Se há algo de que não se necessita no Brasil é de mais um partido tapa-buracos, sem caráter programático, concebido para acomodar pretensões eleitorais tópicas e estratégias políticas imprecisas.
Pois o PSD nasceu respingando isso por todos os poros. Nele cabe o mundo, exceção feita aos desafetos. Comunistas, ou quase, como o ex-delegado e deputado federal Protógenes Queiróz, socialistas do PSB, tratados como irmãos de estrada, liberais, conservadores, desenvolvimentistas, aliados ou companheiros da presidente Dilma, bem como apoiadores e assessores do governador Alckmim. O PSD nasce “independente”, mas sua independência é condicionada: está disposto a ajudar o governo federal e a honrar uma “aliança” com o governo de São Paulo, além de permanecer, firme como uma rocha, ao lado do ex-governador José Serra. Para ele, oposição e situação não são coisas para se levar a sério, deve-se mesmo transitar de uma a outra sem arrependimento. Idem com o programa partidário, que deve abarcar o que for mais útil, atraente e oportuno no momento, do direito de propriedade à modernização das leis trabalhistas, passando por outras tantas platitudes.

Material fornecido –

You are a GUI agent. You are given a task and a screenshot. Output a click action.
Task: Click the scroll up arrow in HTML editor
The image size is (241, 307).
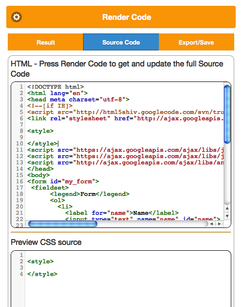tap(227, 209)
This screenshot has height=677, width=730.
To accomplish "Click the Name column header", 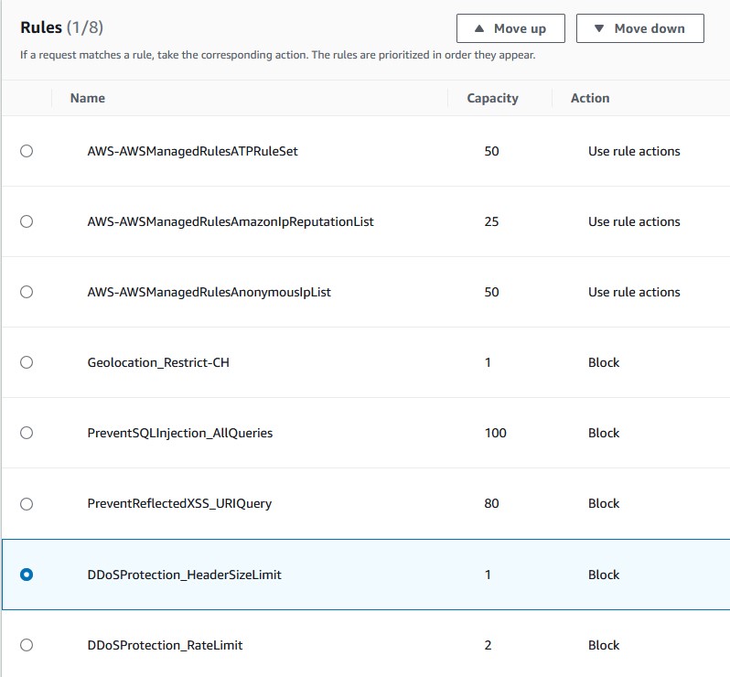I will [x=88, y=98].
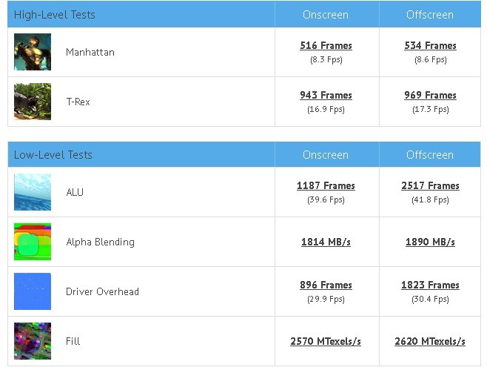Click the High-Level Tests header
Viewport: 487px width, 370px height.
(55, 15)
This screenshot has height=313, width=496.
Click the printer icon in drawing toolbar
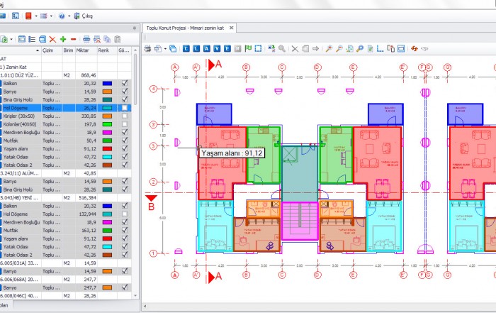(x=148, y=49)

Descrição da tarefa –
Reescreva o trecho do texto sobre o PSD que começa em "Se há algo de" e segue até "estratégias políticas imprecisas.", mudando "partido" para "movimento". Este material foi tirado de outra fonte.

Resposta –
Se há algo de que não se necessita no Brasil é de mais um movimento tapa-buracos, sem caráter programático, concebido para acomodar pretensões eleitorais tópicas e estratégias políticas imprecisas.